As of the census of 2000, there were 154 people, 65 households, and 46 families residing in the township. The population density was 53.8 PD/sqmi. There were 66 housing units at an average density of 23.1/sq mi (8.9/km^{2}). The racial makeup of the township was 100.00% White. 72.4% were of German, 7.9% Irish and 7.9% Norwegian ancestry according to Census 2000.

There were 65 households, out of which 30.8% had children under the age of 18 living with them, 60.0% were married couples living together, 7.7% had a female householder with no husband present, and 29.2% were non-families. 29.2% of all households were made up of individuals, and 12.3% had someone living alone who was 65 years of age or older. The average household size was 2.37 and the average family size was 2.91.

In the township the population was spread out, with 23.4% under the age of 18, 6.5% from 18 to 24, 31.8% from 25 to 44, 22.7% from 45 to 64, and 15.6% who were 65 years of age or older. The median age was 40 years. For every 100 females, there were 87.8 males. For every 100 females age 18 and over, there were 90.3 males.

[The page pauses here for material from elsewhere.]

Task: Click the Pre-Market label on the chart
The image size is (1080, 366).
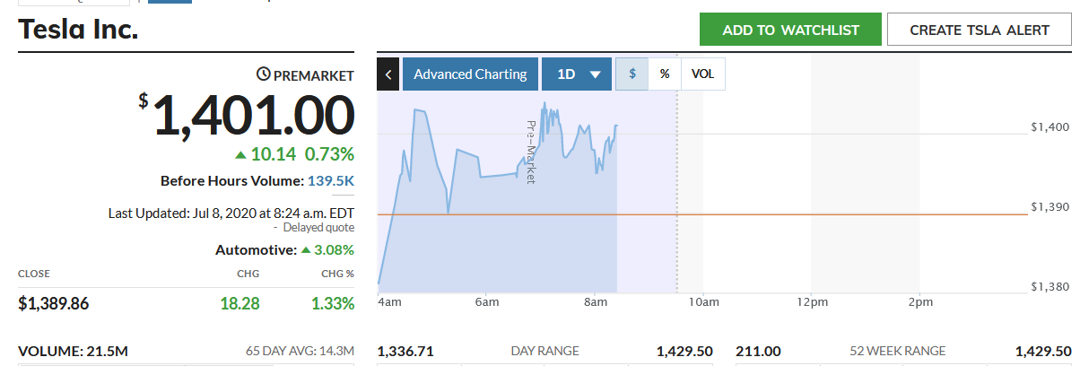Action: 530,152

The median income for a household in the township was $54,375, and the median income for a family was $61,250. Males had a median income of $36,875 versus $31,250 for females. The per capita income for the township was $23,548. None of the families and 2.0% of the population were living below the poverty line, including no under eighteens and 9.1% of those over 64.

Historical population
| Census | Pop. | Note | %± |
| 1860 | 552 |  | — |
| 1870 | 847 |  | 53.4% |
| 1880 | 187 |  | −77.9% |
| 1890 | 366 |  | 95.7% |
| 1900 | 169 |  | −53.8% |
| 1910 | 166 |  | −1.8% |
| 1920 | 173 |  | 4.2% |
| 1930 | 178 |  | 2.9% |
| 1940 | 165 |  | −7.3% |
| 1950 | 185 |  | 12.1% |
| 1960 | 233 |  | 25.9% |
| 1970 | 119 |  | −48.9% |
| 1980 | 205 |  | 72.3% |
| 1990 | 174 |  | −15.1% |
| 2000 | 154 |  | −11.5% |
U.S. Decennial Census

==Annexation by Chaska==
As a result of continuing growth in the Minneapolis-St. Paul area, Chaska Township was annexed by the city of Chaska. The township dissolved on February 11, 2005. Current plans call for 600 acre of the former township, about half of the annexed land, to be developed in a project called "Heights of Chaska". The planned development includes housing, two neighborhood retail centers, community parks and an elementary school. The plan is in line with Metropolitan Council desires for "smart growth".